Kerry and Edwards?

KERRY AND EDWARDS?….Is it true that sitting senators don’t often win presidential elections? Yes it is, but it’s just a meaningless factoid.

I agree. But since I like meaningless factoids, let’s turn our attention to the second spot on the ticket and ask the question that’s on everyone’s mind: will John Kerry pick John Edwards to be his vice president? What do the factoids tell us?

Just this: presidential candidates don’t usually pick primary opponents to be their running mate. It’s only happened three times since World War II and only once in the past 40 years. Here’s the complete rundown, excluding incumbents:

Year

Candidate

Running Mate

Ran for President?

1948

R: Thomas Dewey

Earl Warren

No

1952

R: Dwight Eisenhower
D: Adlai Stevenson

Richard Nixon
John Sparkman

No
No

1956

D: Adlai Stevenson

Estes Kefauver

Yes

1960

R: Richard Nixon
D: John F. Kennedy

Henry Cabot Lodge
Lyndon Johnson

No
Yes

1964

R: Barry Goldwater

William Miller

No

1968

R: Richard Nixon
D: Hubert Humphrey

Spiro Agnew
Edmund Muskie

No
No

1972

D: George McGovern

Tom Eagleton

No

1976

D: Jimmy Carter

Walter Mondale

No

1980

R: Ronald Reagan

George Bush

Yes

1984

D: Walter Mondale

Geraldine Ferraro

No

1988

R: George Bush
D: Michael Dukakis

Dan Quayle
Lloyd Bentsen

No
No

1992

D: Bill Clinton

Al Gore

No

1996

R: Bob Dole

Jack Kemp

No

2000

R: George W. Bush
D: Al Gore

Dick Cheney
Joe Lieberman

No
No

This is a funny result, isn’t it?
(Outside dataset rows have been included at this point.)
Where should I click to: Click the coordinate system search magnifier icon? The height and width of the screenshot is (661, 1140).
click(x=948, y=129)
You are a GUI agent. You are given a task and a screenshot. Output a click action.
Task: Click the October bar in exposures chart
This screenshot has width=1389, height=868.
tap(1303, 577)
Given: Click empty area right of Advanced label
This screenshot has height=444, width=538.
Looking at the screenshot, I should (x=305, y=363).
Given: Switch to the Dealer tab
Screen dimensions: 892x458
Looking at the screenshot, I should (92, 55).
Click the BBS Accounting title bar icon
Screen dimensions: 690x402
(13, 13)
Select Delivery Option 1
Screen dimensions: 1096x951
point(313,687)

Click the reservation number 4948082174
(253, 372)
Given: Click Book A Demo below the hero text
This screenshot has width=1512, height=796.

It may seem like primary opponents are the obvious choices for running mate, but for some reason the winners seldom agree. Or it could be the other way around: maybe the kind of people who run for president aren’t very excited about settling for second place.

Naturally, this doesn’t mean that Kerry won’t pick Edwards. Still, it might be wise to start looking at the pool of candidates outside this year’s crop of primary wannabes.

Coming next: when was the last time a nominee chose a running mate with the same first name?